_Problem to solve:_ An exact reproduction of all the entries is the expected answer.

_Input data:_
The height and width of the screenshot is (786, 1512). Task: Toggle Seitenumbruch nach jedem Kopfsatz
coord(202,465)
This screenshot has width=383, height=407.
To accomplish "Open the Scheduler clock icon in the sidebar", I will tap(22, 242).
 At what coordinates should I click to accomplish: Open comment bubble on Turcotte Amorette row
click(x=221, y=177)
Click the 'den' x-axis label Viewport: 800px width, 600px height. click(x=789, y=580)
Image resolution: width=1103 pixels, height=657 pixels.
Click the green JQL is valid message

_Answer below:_
The height and width of the screenshot is (786, 1512). Task: Toggle Seitenumbruch nach jedem Kopfsatz
coord(202,465)
This screenshot has width=383, height=407.
To accomplish "Open the Scheduler clock icon in the sidebar", I will tap(22, 242).
 At what coordinates should I click to accomplish: Open comment bubble on Turcotte Amorette row
click(x=221, y=177)
Click the 'den' x-axis label Viewport: 800px width, 600px height. click(x=789, y=580)
Image resolution: width=1103 pixels, height=657 pixels.
Click the green JQL is valid message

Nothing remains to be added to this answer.